For the serious-minded, there’s a “Lab Crawl,” organized by the Council for Entrepreneurial Development. And for the seriously dressed, there’s FashionSpark. I missed some meetings, and the next time I came, creative director Marie Cordella was describing a fully realized clothes and body-art event that sounds like it could be the highlight of the weekend.
Anyway, I’ve given it the absolute once-over, and I encourage you to check out www.SparkCon.com for the schedules and evolving detail. I especially encourage those of you who are my contemporaries or thereabouts (I’m 56 now–aach!), have never heard of Sean Lennon (he’s John’s son), and know The Hall of Justus’s work only because you were careful readers of Grayson Currin’s story about them in the Indy (“Little Brother mans up,” Oct. 5, 2005, www.indyweek.com/gyrobase/Content?oid=oid%3A25306).
I say this because the point of Spark Con is to start a conversation between us older folk–collectively, the region’s repository of whatever wisdom exists here–and the Triangle’s next generation of creative leaders.
And more than just young and old, the goal is a meeting of the minds between people who paint in studios and the ones who work in labs, and in business, and in government–because believe me, in business or government today, the creative juices had better be flowing, or you’re just screwed.
That’s the real heart of Spark Con, a series of workshops, with speakers like Ping Fu, the Chinese émigré who started the high-tech firm Geomagic in RTP and was named Inc. magazine’s Entrepreneur of the Year, or Arthur Gordon, the always-creative owner of Irregardless restaurant, or Bill Thelen, Lump Gallery’s director.
One purpose, then, of the art show, music show and the rest is to turn out the artsy crowd.
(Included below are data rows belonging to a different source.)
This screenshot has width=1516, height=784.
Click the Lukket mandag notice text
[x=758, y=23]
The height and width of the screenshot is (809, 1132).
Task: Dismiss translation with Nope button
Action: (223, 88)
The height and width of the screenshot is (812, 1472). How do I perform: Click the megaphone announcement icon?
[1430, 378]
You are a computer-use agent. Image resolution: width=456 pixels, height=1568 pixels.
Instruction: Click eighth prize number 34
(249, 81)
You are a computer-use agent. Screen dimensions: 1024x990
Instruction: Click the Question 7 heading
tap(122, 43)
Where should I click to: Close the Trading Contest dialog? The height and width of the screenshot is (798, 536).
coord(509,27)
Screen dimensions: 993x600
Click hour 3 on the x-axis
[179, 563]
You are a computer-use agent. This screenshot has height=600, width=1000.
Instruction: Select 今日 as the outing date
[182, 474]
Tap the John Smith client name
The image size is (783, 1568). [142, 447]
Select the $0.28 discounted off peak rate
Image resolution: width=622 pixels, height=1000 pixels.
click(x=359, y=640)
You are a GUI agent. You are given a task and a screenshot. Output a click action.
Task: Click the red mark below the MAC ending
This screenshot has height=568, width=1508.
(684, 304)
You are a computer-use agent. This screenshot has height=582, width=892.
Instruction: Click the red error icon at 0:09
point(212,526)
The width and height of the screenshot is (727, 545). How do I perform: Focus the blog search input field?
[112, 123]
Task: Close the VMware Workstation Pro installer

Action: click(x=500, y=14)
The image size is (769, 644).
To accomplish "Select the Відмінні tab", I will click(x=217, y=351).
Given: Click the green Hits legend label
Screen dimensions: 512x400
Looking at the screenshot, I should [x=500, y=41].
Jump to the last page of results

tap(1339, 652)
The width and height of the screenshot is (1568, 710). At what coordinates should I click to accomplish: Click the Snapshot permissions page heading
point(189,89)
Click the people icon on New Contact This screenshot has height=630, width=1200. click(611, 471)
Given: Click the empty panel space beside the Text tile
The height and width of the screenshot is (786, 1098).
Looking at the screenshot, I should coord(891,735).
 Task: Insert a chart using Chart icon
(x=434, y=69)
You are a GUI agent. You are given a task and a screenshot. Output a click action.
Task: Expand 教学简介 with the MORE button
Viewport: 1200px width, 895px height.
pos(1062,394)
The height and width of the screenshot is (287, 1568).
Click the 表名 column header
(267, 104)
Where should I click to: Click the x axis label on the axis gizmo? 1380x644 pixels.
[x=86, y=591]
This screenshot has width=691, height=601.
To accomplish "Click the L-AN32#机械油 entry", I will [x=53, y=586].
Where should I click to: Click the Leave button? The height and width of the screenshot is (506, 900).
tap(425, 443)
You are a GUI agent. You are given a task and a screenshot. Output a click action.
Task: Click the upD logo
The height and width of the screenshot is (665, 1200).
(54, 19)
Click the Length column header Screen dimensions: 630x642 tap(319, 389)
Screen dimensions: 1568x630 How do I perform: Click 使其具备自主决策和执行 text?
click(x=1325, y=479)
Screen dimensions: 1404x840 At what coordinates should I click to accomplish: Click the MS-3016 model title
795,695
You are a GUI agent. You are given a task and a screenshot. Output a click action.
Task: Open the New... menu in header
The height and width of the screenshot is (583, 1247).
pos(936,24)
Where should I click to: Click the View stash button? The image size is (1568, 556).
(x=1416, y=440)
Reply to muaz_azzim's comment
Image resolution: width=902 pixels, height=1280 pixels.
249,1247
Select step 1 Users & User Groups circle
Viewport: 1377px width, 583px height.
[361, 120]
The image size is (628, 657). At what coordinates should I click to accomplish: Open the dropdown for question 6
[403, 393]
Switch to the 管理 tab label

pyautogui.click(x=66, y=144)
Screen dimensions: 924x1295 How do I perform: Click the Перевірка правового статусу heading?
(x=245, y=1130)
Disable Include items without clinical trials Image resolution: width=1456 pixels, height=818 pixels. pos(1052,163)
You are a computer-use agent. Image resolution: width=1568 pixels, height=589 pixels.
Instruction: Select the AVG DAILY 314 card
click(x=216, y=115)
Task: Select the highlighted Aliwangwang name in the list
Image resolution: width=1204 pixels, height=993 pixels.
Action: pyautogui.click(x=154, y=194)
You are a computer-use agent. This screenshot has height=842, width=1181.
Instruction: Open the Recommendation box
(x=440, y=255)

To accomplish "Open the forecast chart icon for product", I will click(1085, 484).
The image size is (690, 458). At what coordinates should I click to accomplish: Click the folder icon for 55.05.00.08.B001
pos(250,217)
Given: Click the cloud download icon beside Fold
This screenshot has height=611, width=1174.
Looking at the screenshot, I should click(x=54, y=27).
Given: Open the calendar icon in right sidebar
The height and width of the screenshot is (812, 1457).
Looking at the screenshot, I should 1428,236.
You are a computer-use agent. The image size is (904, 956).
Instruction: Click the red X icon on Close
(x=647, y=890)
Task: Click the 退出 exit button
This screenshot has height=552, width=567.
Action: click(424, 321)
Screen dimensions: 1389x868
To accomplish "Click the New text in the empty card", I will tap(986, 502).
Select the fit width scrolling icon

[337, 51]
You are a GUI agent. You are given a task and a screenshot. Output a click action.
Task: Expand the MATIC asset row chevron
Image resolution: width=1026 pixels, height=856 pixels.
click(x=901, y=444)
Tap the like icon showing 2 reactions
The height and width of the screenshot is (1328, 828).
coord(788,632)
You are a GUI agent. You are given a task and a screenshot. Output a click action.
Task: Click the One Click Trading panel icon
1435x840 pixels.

Which it’s doing–the artists are coming.
The other purpose is, of course, to show off for the business crowd and the politics crowd and the college administrators crowd who need to be there, too, talking and listening.
Can you just see them all discussing the pros and cons of Jaume Plensa’s artistic vision? Or figuring out how more music halls in downtown Raleigh could lead to more high-tech startups for the Triangle?
Spark Con got its start in the creative collective called DesignBox, where some people engineer better products and others make better Web sites, or (like Katrina) organize better meetings. It’s also an art gallery, located at 315 S. Bloodworth St., Raleigh. To learn everything there is to know about Spark Con, visit DesignBox this Friday, Sept. 1–First Friday–all night. Spark Con’s 18 posters (yes!) will be on sale, as will conference registrations for $40.
A SXSE for Raleigh?
In addition to the formal workshops, some folks are planning to talk informally about turning this year’s MusicSpark into next year’s–well, they don’t like to say SXSE, but the old SXSW (South by Southwest) music fest in Austin, Texas, is generally considered to have gotten too big for its breeches. And what better place than Raleigh for the next Big Music Thing?